● Given text:
## Start

Autoloading every dll on the planet is a bad idea. I don't approve of this.

Nor do I. :) But they're all in the plugins dir (and I think that means autoload), and it's extremely hard to figure out the dll dependencies for QTGMC and MCTemporalDenoise, as the respective dependencies listed tend to be older than mega vapoursynth filter bundle compiled by someone on this site. Maybe I can use procmonitor or something to try and determine which dll's are actually in use.

Myrsloik

12th January 2022, 12:04

The first thing I'd try is removing all GPU filters like knlmeanscl and see if those are bottlenecking things. Their resource usage doesn't show up in the filter times.

asarian

15th January 2022, 16:34

The first thing I'd try is removing all GPU filters like knlmeanscl and see if those are bottlenecking things. Their resource usage doesn't show up in the filter times.

Just bought a new RTX 3080 Ti. Obviously, CPU is taxed higher with KNLMeansCL not being used. What is surprising, however, is that without KNLMeansCL the process seems to go faster almost (will need a longer time to test with certainty). KNLMeansCL only takes about 25-57% of GPU load, though, so I'm not sure what the bottleneck really is.

It may simply also be a memory issue. I also bought G.Skill memory nearly twice as fast as the one I had, and that makes the entire process nearly go twice as fast too (currently 42666 Mhz).

Myrsloik

16th January 2022, 13:23

Just bought a new RTX 3080 Ti. Obviously, CPU is taxed higher with KNLMeansCL not being used. What is surprising, however, is that without KNLMeansCL the process seems to go faster almost (will need a longer time to test with certainty). KNLMeansCL only takes about 25-57% of GPU load, though, so I'm not sure what the bottleneck really is.

It may simply also be a memory issue. I also bought G.Skill memory nearly twice as fast as the one I had, and that makes the entire process nearly go twice as fast too (currently 42666 Mhz).

Are you processing very high resolutions? That's usually when memory bandwidth becomes a limiting factor.

For example a threadripper 1950x can be considerably faster than a shiny new 5950x due to the extra memory channels.

asarian

17th January 2022, 02:35

Are you processing very high resolutions? That's usually when memory bandwidth becomes a limiting factor.

Just regular 10-bit 4K material. Not super-high.

## End

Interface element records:

## Start

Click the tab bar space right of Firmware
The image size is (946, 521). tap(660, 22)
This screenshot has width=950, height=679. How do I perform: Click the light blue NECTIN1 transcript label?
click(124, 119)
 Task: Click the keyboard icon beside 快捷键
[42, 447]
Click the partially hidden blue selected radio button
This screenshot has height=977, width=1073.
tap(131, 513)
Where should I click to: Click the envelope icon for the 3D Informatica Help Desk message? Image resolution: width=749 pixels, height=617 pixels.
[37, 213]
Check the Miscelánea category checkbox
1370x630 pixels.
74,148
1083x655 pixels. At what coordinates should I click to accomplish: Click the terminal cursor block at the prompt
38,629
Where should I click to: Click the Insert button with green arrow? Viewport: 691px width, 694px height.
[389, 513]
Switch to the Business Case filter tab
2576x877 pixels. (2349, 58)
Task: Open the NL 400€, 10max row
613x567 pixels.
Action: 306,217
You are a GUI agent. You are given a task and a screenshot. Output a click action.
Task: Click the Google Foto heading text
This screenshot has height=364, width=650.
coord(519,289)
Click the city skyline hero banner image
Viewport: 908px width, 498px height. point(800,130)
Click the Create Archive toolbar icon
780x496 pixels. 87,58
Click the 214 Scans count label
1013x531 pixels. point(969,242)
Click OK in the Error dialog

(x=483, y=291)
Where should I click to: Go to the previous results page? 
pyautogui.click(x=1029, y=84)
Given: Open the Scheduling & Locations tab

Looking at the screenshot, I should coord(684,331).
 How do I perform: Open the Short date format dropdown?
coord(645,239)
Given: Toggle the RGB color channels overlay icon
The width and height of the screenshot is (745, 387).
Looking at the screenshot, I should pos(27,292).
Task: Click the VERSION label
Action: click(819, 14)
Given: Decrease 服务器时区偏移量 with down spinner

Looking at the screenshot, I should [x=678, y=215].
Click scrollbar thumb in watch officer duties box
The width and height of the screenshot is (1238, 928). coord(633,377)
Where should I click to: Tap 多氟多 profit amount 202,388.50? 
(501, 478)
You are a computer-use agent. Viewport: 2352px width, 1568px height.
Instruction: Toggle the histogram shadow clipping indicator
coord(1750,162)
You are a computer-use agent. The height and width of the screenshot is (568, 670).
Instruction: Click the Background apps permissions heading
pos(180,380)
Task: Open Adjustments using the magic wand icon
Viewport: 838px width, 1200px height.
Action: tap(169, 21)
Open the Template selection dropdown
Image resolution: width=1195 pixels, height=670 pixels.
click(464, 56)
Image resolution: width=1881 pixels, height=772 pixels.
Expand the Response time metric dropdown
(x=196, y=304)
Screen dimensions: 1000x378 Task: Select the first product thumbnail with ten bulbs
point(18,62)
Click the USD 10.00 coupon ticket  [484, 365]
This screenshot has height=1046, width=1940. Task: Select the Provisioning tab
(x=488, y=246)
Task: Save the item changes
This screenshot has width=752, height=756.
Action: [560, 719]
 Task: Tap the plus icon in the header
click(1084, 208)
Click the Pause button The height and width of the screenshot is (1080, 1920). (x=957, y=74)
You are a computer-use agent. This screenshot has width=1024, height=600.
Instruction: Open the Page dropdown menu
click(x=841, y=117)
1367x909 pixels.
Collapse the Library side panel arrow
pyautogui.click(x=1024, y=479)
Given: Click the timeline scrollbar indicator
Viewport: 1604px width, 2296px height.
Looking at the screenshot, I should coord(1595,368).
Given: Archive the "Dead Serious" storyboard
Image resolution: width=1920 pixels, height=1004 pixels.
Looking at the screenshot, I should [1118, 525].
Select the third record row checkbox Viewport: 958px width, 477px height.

## End

● Task 1:
Can you output the part of the forum thread that opens with the words containing "16th January 2022, 13:23" and closes with "extra memory channels."?
● Task 2:
What date and time stamps appear in the forum thread? List every one.

● Written response 1:
16th January 2022, 13:23

Just bought a new RTX 3080 Ti. Obviously, CPU is taxed higher with KNLMeansCL not being used. What is surprising, however, is that without KNLMeansCL the process seems to go faster almost (will need a longer time to test with certainty). KNLMeansCL only takes about 25-57% of GPU load, though, so I'm not sure what the bottleneck really is.

It may simply also be a memory issue. I also bought G.Skill memory nearly twice as fast as the one I had, and that makes the entire process nearly go twice as fast too (currently 42666 Mhz).

Are you processing very high resolutions? That's usually when memory bandwidth becomes a limiting factor.

For example a threadripper 1950x can be considerably faster than a shiny new 5950x due to the extra memory channels.

● Written response 2:
- 12th January 2022, 12:04
- 15th January 2022, 16:34
- 16th January 2022, 13:23
- 17th January 2022, 02:35